Based on observation, interview, and policy review, the hospital failed to ensure the implementation of additional precautions for all staff who were not fully vaccinated for COVID-19 (highly contagious and sometimes fatal, virus), intended to mitigate the transmission and spread of COVID-19. The hospital also failed to ensure all staff wore face masks inside the hospital per hospital policy. These failures placed all patients, staff and visitors at increased risk for infection. The hospital census was seven.

Findings included:

1. Review of the undated hospital document titled, "COVID-19 Health Care Staff Vaccination," showed that employees were required to wear a mask and use the COVID SCREENING kiosk before each shift.
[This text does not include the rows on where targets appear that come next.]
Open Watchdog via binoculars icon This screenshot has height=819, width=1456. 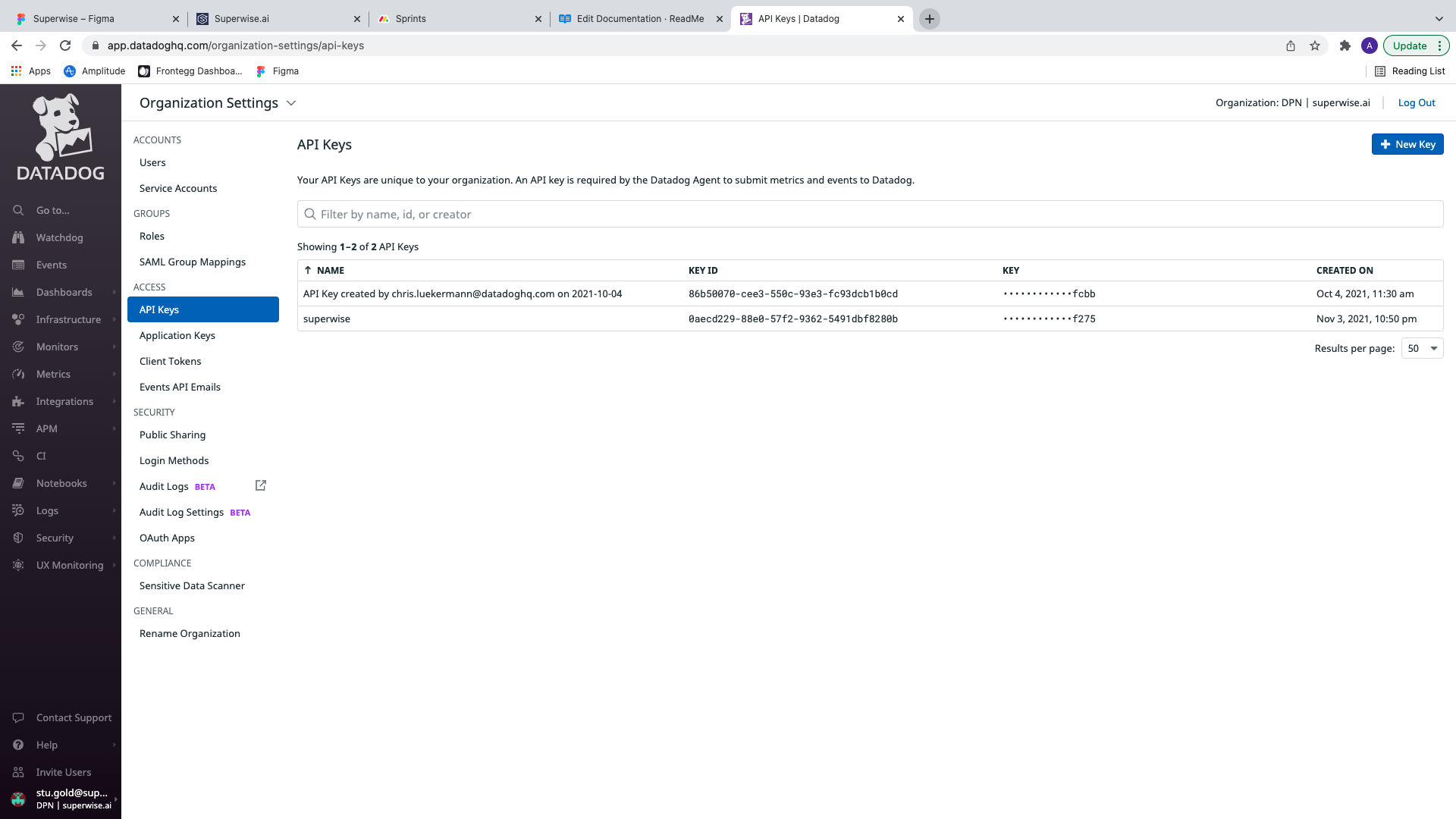[18, 237]
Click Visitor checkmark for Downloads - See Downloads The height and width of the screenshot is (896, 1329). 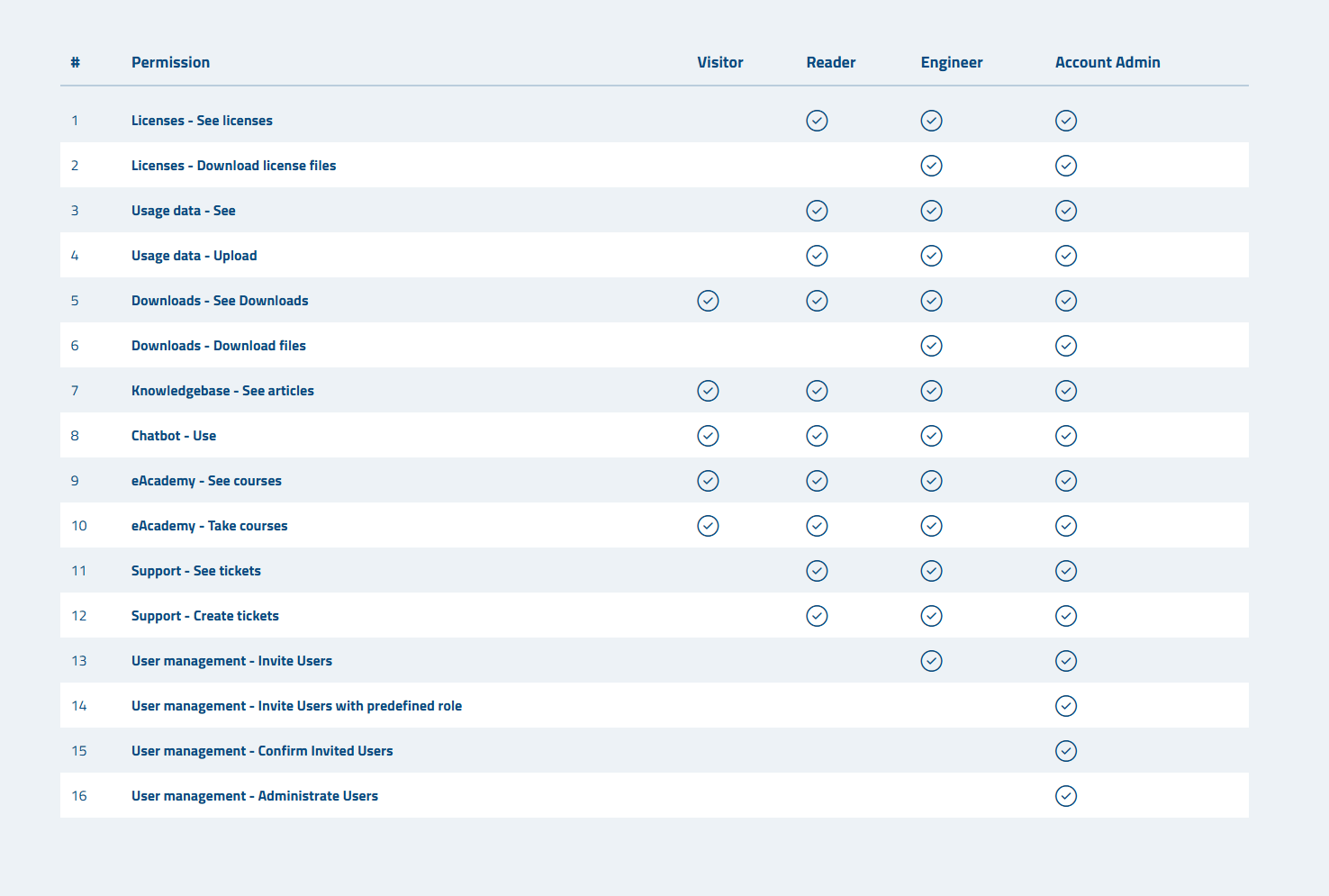tap(708, 301)
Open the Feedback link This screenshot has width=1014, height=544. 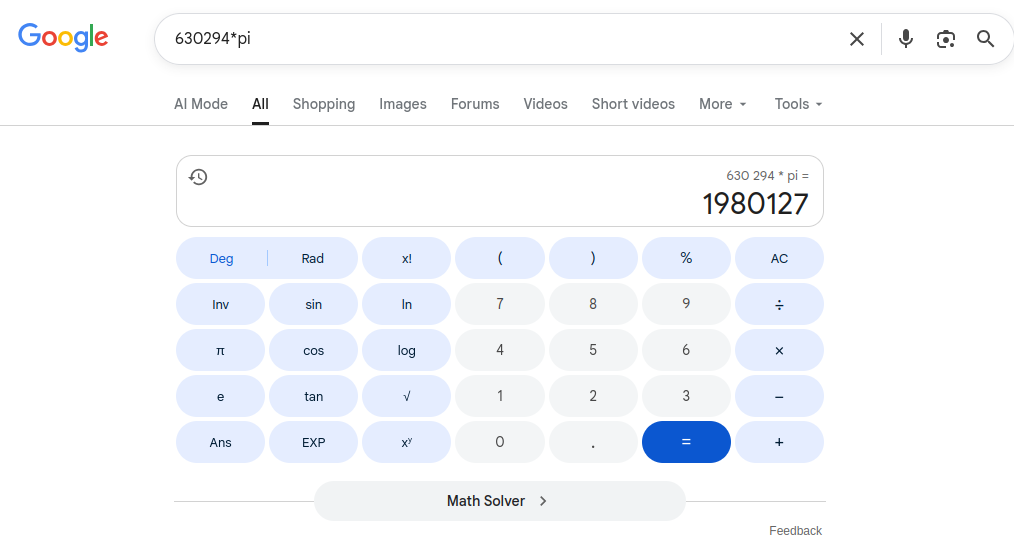[795, 530]
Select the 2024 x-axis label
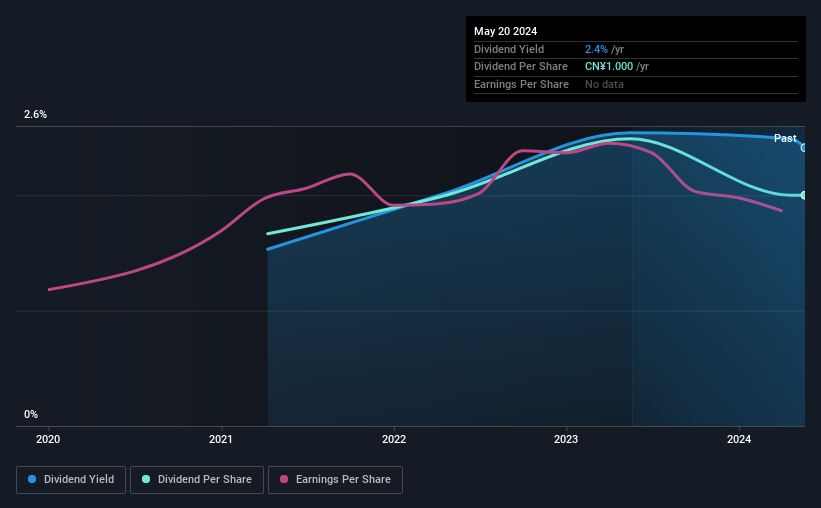Screen dimensions: 821x508 739,439
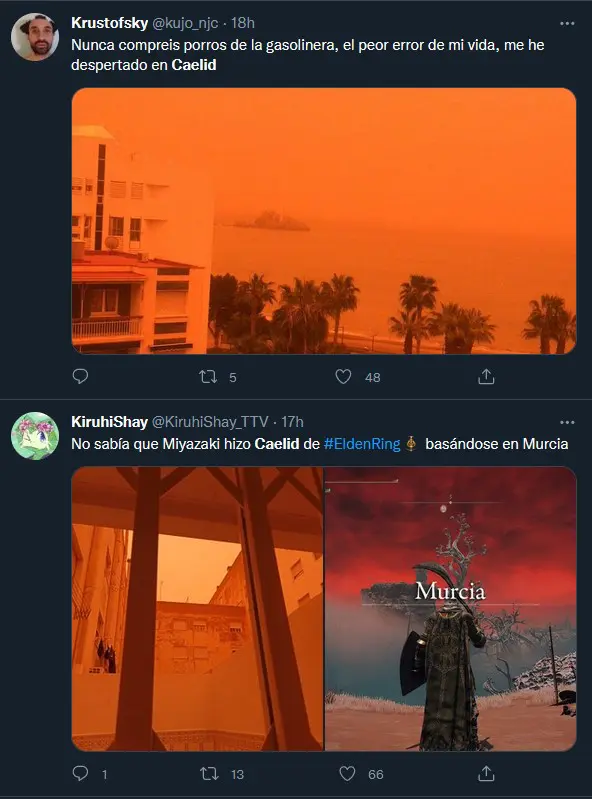This screenshot has height=799, width=592.
Task: Open KiruhiShay's avatar
Action: (x=35, y=436)
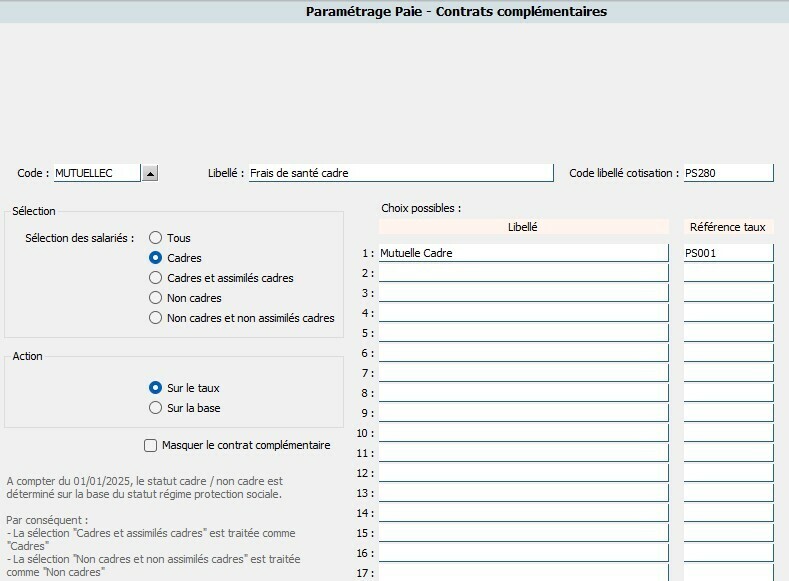789x581 pixels.
Task: Click the Libellé column header
Action: click(524, 227)
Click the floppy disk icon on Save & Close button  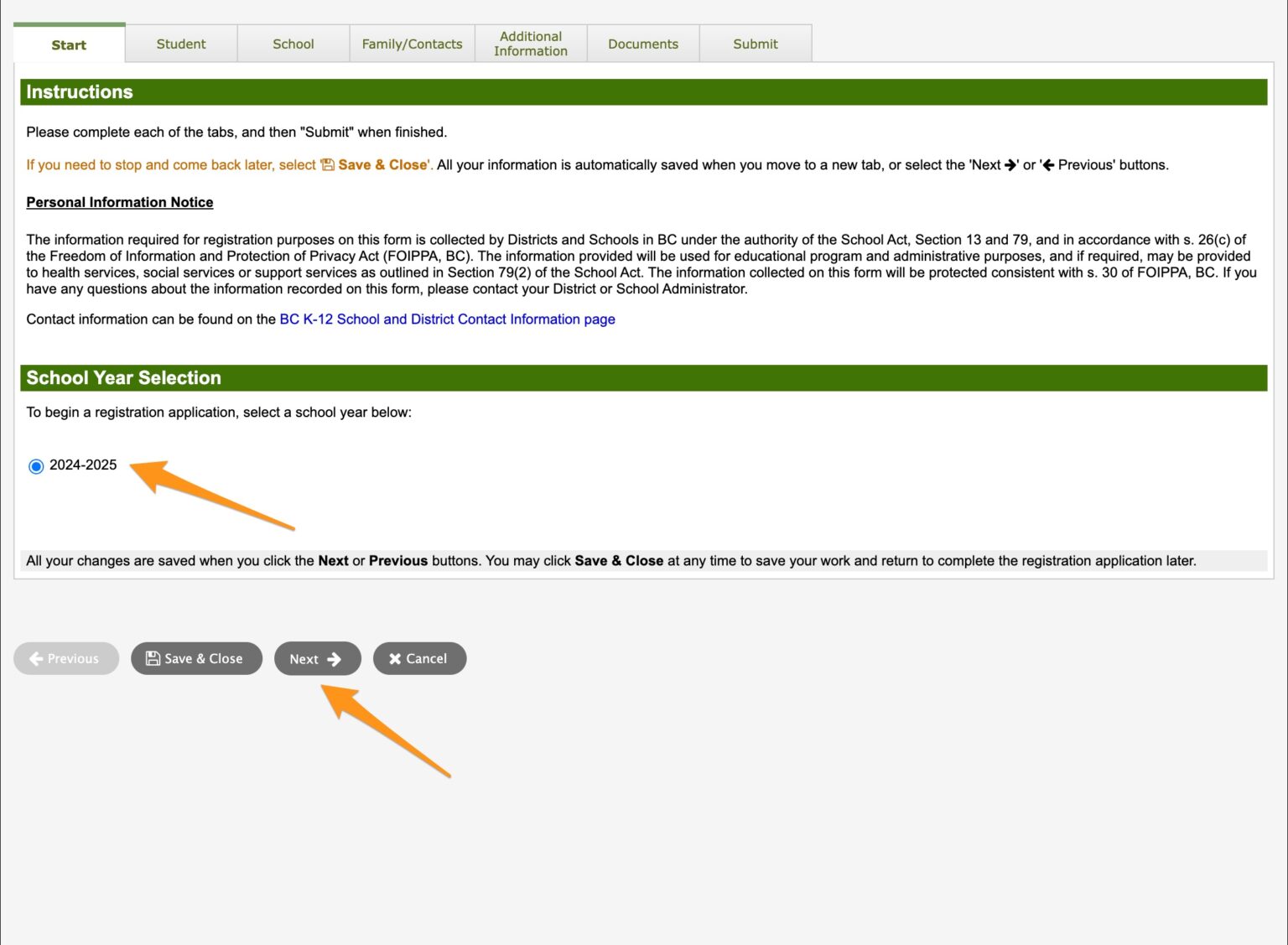pyautogui.click(x=153, y=658)
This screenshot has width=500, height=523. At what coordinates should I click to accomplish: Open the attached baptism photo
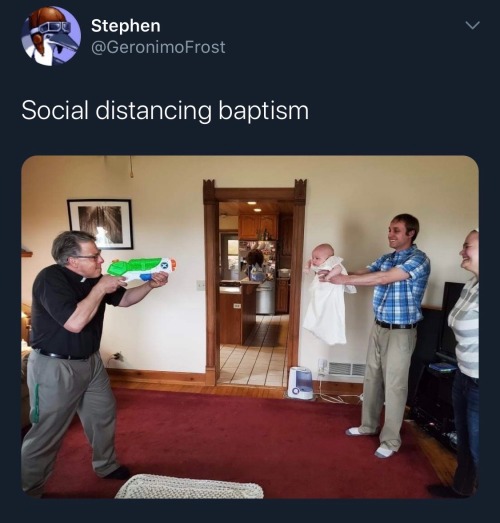point(250,327)
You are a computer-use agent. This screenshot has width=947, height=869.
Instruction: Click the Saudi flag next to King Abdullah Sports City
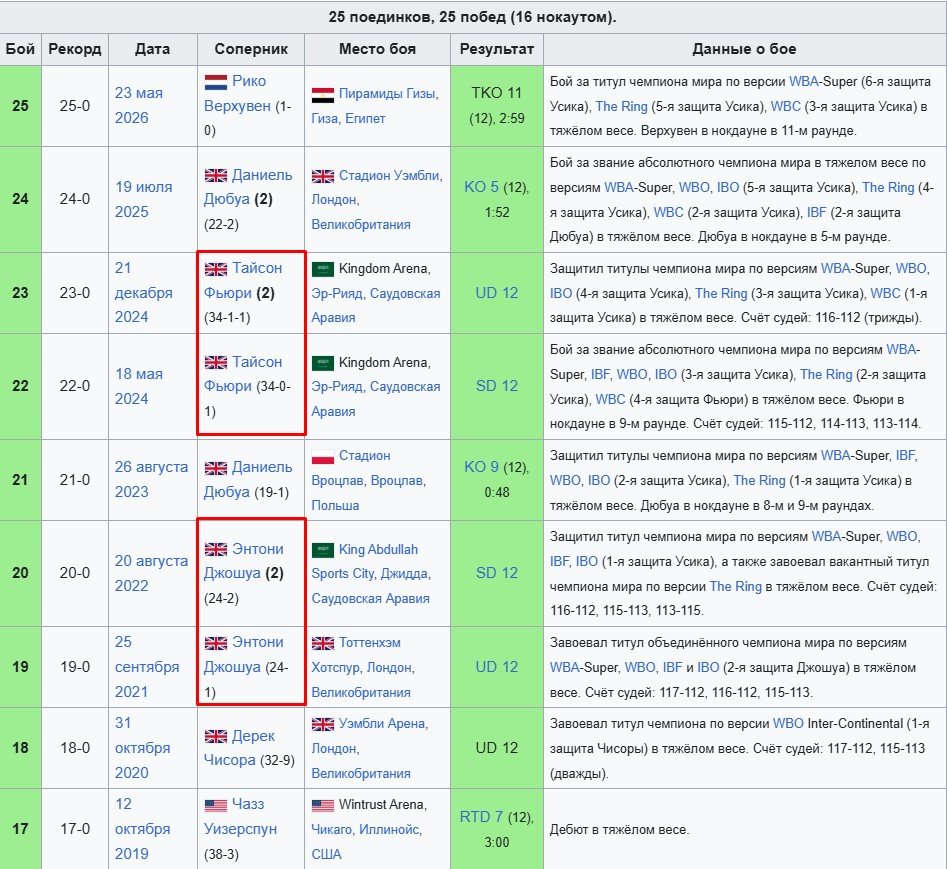(323, 550)
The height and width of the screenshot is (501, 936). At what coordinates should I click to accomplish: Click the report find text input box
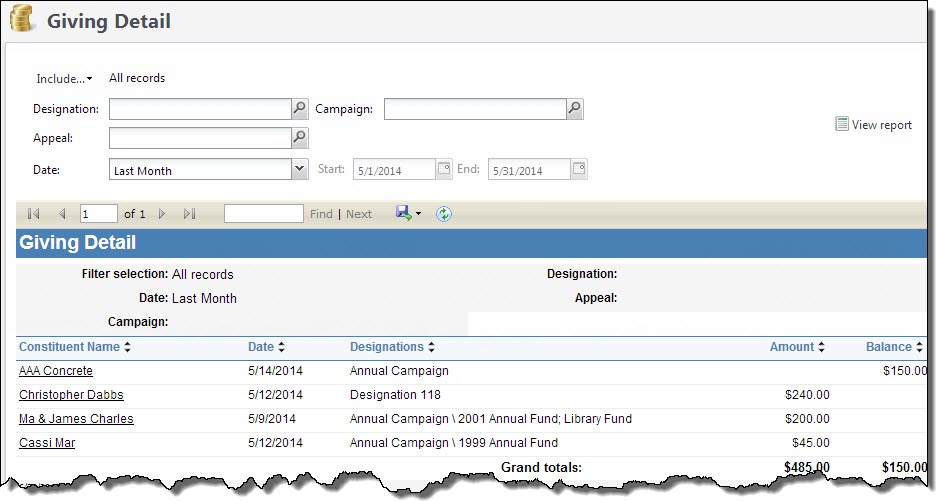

Review of the hospital's policy titled, "Covid Vaccination Policy: Mandatory," dated 11/08/21, showed there was no process for ensuring the implementation of additional precautions, intended to mitigate the transmission and spread of COVID-19, for staff who were not fully vaccinated for COVID-19.

Observation on 04/11/22 at 4:08 PM, showed Staff G, Licensed Practical Nurse (LPN), and Staff H, Registered Nurse (RN), talking at the nursing station in the Emergency Department (ED) without masks on their faces.

Observation on 04/12/22 at 10:23 AM, showed Staff Q, Dietary Manager, cutting a pie without a mask on her face, in the dietary department.

Observation and concurrent interview on 04/12/22 at 10:52 AM, in the dietary department, showed Staff R, Cook, without a mask on her face. Staff R stated that she didn't need to wear one inside the department.

Review of the untitled hospital document showed a vaccination log of all employed staff. Staff R was listed as a cook with a vaccine exemption.

During an interview on 04/14/22 at 10:48 AM, Staff C, Chief Nursing Officer (CNO), stated that all staff were expected to wear masks on their faces at all times (unless eating or drinking) while inside the hospital.

During an interview on 04/14/22 at 11:20 AM, Staff Y, Interim Infection Control Coordinator, stated that the staff had plenty of masks and were expected to wear them while inside the hospital. She stated that she was unaware of any issues with staff not wearing masks.

During an interview on 04/13/22 at 10:13 AM, Staff BB, Human Resources (HR) Director, stated that she was responsible for overseeing the vaccine mandate, and that all staff were required to wear a face mask, regardless of their vaccination or exemption status, while inside the hospital. Staff BB added that there were no additional precautions that were necessary for unvaccinated staff.

The hospital failed to ensure all staff wore face masks while inside the hospital, and failed to implement additional precautions to mitigate the risk of transmission for those staff that were not fully vaccinated.